It's a minimalist style that, for the armchair general or casual historian, is as vivid as any of Total War's exacting dioramas. Anyone making a historical game should be looking at The Tide Turns and looking how a radically simple presentation can so instantly connect with the motivations that brought players to the game in the first place.

Does the rest of the game live up to the art style? Not quite. It needs some patching and quality-of-life improvement before it's overall quality matches its charm. The fact that some game menus show a completely different title, calling it Battle Hymn: Gettysburg, does not inspire confidence in the QA process.

The game's randomized order of play makes for a clever and unpredictable system. With every phase of battle, it draws a chit that will activate one division or corps of soldiers. So instead of a "Union" move you'll be able to move all the units in the 5th Corps. Maybe you'll get lucky and the game will keep drawing your chits, so you can arrange everything perfectly without your opponent being able to react. Or maybe you'll only get one move, and then suddenly the Confederates will get their "combat" chit and commence battle instantly, while most of your army is still waiting for orders. It can be frustrating and unpredictable in the way that a good wargame should, capturing the difficulties of command in an era where so much depended on the leadership and judgment of subordinates.

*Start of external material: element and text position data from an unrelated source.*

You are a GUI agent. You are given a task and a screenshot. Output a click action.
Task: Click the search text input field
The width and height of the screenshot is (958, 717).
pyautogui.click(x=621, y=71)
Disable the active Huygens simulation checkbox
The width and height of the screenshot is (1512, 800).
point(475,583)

It constantly reminds me of William Morgan Sheppard's classic "give me one brigade and I will take that hill" scene in Gettysburg, where General Isaac Trimble loses his shit with Robert E. Lee because he knows his corps commander probably just screwed up so badly that they're going to get slaughtered.

But the AI will fall into trap after trap, feeding its troops into every meat-grinder it can find. I could live with that if multiplayer support was better, but The Tide Turns only offers a clunky asynchronous multiplayer, and not the peer-to-peer system that a fast-paced game like this deserves. With better multiplayer, this would be an instant must-buy.

Still, for $10 I'm willing to deal with The Tide Turns' limitations for now and keep my fingers crossed for some improvements down the road. Hopefully it gets good support from publisher Slitherine and developer Shenandoah, because you can see a great Civil War series underneath these flaws.